Input data –
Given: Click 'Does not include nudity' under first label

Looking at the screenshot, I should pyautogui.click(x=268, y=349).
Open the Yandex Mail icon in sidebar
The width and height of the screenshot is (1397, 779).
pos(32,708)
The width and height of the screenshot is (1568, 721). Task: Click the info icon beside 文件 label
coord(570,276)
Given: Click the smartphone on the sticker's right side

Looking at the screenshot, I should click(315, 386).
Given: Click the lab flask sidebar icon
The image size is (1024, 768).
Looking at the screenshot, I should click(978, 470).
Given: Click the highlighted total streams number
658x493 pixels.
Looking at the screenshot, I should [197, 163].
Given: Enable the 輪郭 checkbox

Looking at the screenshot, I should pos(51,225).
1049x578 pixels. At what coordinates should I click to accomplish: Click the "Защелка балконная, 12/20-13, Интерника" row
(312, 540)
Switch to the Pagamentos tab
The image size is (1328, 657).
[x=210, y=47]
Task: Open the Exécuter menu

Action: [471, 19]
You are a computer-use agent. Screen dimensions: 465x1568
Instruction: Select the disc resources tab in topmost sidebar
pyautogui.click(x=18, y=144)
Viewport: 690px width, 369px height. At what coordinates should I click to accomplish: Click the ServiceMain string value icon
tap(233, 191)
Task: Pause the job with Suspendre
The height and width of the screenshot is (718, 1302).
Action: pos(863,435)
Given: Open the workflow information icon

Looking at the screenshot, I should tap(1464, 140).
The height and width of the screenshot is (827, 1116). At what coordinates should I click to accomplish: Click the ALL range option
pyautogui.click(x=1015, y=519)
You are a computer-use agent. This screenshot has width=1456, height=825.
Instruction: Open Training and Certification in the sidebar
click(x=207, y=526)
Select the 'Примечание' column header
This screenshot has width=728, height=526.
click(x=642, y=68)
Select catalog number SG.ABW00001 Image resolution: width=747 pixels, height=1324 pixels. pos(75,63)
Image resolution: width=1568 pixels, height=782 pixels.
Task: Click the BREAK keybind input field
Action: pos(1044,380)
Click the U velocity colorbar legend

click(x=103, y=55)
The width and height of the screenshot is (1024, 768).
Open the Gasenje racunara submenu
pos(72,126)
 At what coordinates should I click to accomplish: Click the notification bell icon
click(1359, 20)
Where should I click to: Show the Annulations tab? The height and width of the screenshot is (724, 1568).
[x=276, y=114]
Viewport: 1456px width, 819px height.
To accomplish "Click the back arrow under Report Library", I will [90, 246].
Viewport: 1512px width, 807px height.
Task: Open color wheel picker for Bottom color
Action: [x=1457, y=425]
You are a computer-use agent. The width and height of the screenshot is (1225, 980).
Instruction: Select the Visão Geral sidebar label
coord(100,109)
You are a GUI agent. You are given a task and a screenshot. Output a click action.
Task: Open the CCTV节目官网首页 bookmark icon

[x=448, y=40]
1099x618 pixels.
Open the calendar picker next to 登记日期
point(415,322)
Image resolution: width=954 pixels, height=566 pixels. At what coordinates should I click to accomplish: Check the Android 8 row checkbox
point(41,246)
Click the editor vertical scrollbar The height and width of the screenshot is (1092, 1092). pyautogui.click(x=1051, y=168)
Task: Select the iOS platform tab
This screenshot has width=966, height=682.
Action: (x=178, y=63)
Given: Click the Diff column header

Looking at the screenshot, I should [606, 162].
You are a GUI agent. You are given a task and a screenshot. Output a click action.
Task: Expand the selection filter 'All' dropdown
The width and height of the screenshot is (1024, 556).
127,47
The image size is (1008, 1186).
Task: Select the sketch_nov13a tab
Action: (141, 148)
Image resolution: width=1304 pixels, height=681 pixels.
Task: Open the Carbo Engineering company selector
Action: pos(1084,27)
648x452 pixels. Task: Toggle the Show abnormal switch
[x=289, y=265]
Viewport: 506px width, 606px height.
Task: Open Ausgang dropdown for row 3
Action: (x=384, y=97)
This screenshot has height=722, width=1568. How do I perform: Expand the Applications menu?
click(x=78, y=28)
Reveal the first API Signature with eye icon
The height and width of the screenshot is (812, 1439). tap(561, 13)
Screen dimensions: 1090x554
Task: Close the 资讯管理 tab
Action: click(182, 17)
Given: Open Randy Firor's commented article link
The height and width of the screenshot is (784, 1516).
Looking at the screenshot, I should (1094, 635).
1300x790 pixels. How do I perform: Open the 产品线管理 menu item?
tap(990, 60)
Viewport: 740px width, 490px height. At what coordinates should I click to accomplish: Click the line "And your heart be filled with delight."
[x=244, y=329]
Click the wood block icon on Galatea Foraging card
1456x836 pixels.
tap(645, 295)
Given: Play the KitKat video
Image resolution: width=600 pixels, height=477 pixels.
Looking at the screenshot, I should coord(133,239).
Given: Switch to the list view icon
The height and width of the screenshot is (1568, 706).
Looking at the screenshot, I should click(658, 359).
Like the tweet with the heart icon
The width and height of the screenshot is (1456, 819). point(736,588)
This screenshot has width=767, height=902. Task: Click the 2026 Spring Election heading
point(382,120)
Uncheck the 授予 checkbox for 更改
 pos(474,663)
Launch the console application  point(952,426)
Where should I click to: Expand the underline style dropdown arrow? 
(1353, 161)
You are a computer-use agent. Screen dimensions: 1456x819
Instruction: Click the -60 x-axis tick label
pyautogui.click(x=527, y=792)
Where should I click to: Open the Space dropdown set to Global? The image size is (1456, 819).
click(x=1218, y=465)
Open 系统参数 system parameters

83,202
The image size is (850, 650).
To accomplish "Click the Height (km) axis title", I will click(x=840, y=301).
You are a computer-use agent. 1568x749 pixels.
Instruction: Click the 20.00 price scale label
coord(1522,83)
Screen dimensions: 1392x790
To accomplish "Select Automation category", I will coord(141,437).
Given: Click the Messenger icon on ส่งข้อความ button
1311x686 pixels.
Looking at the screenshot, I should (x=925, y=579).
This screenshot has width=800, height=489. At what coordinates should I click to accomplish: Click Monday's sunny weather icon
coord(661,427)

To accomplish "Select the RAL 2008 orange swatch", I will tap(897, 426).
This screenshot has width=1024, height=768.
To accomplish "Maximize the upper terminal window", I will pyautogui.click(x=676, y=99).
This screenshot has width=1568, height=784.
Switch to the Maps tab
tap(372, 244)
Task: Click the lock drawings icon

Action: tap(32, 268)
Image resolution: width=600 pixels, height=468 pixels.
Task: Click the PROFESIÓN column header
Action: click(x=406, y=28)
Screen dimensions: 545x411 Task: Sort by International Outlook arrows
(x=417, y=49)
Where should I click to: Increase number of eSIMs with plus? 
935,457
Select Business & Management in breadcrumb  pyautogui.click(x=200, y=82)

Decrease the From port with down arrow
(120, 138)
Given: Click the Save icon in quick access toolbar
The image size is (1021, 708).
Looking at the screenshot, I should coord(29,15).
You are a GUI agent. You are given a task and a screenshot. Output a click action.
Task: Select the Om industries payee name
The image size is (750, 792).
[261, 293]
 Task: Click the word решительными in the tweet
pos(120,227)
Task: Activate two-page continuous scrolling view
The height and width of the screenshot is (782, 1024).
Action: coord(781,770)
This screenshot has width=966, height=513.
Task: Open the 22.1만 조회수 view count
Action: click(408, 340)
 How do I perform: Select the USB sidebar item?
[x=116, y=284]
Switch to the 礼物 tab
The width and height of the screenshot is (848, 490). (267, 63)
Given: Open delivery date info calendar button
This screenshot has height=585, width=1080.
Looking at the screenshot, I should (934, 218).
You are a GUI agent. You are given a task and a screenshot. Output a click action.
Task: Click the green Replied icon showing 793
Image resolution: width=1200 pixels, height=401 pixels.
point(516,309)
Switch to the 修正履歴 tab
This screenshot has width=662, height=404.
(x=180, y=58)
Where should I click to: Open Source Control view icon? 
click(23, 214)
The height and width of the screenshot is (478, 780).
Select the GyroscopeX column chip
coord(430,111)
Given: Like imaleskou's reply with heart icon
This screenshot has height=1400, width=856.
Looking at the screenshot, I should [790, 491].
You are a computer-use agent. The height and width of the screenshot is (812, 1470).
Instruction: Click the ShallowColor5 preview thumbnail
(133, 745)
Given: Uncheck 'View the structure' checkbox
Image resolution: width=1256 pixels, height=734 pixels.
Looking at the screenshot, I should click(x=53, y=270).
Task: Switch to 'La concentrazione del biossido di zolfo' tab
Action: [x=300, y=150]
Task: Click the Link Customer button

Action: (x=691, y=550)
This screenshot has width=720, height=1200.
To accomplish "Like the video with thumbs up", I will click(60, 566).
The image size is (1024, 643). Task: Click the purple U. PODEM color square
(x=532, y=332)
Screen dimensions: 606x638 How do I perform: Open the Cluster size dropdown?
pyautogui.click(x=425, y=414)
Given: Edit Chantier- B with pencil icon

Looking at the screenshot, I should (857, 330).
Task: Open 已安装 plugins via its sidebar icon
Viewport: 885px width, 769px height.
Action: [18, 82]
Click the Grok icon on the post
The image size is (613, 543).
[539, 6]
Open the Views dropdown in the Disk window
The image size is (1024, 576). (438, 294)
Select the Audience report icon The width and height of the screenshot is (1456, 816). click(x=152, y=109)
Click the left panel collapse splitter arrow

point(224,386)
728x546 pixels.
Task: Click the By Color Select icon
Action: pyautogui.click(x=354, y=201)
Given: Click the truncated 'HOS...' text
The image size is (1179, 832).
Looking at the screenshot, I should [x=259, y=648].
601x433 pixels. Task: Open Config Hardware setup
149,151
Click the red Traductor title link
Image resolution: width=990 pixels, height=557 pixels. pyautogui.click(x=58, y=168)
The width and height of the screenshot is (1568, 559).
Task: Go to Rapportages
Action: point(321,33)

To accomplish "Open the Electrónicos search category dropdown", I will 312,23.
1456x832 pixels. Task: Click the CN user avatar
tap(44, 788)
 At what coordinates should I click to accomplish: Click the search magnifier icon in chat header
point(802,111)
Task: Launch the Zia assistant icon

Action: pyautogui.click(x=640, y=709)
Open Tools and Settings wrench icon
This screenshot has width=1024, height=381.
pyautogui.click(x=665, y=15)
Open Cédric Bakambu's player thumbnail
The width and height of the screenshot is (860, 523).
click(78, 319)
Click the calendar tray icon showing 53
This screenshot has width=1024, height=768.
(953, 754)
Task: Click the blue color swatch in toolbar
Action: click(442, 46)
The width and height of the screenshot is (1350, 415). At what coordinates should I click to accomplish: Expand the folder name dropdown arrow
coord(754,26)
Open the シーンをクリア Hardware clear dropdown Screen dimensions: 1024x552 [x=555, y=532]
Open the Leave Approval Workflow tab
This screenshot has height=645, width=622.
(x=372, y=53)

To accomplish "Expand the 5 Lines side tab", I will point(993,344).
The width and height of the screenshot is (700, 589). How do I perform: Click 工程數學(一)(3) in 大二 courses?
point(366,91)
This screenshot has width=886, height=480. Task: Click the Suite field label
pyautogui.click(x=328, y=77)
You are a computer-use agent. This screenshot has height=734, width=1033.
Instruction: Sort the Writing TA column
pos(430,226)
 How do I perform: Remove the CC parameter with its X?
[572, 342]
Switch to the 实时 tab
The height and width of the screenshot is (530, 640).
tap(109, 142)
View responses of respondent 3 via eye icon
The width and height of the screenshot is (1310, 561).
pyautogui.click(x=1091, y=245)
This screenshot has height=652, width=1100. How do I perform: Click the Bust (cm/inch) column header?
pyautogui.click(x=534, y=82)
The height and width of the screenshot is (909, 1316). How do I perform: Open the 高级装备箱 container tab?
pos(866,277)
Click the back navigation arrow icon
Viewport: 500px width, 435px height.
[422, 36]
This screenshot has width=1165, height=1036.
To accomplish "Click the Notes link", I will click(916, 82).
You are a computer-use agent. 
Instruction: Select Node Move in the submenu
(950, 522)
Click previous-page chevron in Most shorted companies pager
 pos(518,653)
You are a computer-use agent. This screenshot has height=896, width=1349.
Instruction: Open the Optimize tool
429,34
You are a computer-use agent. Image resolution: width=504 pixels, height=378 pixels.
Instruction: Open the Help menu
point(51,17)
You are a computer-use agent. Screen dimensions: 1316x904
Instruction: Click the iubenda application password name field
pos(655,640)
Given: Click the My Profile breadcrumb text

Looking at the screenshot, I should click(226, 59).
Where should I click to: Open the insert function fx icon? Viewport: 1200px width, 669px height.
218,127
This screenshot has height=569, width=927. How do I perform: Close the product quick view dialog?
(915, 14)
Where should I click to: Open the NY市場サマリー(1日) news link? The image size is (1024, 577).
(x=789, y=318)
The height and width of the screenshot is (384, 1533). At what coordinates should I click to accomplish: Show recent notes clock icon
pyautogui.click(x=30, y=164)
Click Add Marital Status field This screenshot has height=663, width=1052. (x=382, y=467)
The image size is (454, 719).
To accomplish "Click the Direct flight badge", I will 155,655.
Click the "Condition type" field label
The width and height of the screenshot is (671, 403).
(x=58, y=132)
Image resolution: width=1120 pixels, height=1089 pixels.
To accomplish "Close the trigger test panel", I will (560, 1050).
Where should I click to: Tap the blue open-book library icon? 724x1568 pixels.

What is required –
From the records above, print exactly the lines that run from the line with "Given: Click the truncated 'HOS...' text" to the line with "Click the calendar tray icon showing 53", inclusive.

Output for this exercise –
Given: Click the truncated 'HOS...' text
The image size is (1179, 832).
Looking at the screenshot, I should [x=259, y=648].
601x433 pixels. Task: Open Config Hardware setup
149,151
Click the red Traductor title link
Image resolution: width=990 pixels, height=557 pixels. pyautogui.click(x=58, y=168)
The width and height of the screenshot is (1568, 559).
Task: Go to Rapportages
Action: point(321,33)

To accomplish "Open the Electrónicos search category dropdown", I will 312,23.
1456x832 pixels. Task: Click the CN user avatar
tap(44, 788)
 At what coordinates should I click to accomplish: Click the search magnifier icon in chat header
point(802,111)
Task: Launch the Zia assistant icon

Action: pyautogui.click(x=640, y=709)
Open Tools and Settings wrench icon
This screenshot has width=1024, height=381.
pyautogui.click(x=665, y=15)
Open Cédric Bakambu's player thumbnail
The width and height of the screenshot is (860, 523).
click(78, 319)
Click the calendar tray icon showing 53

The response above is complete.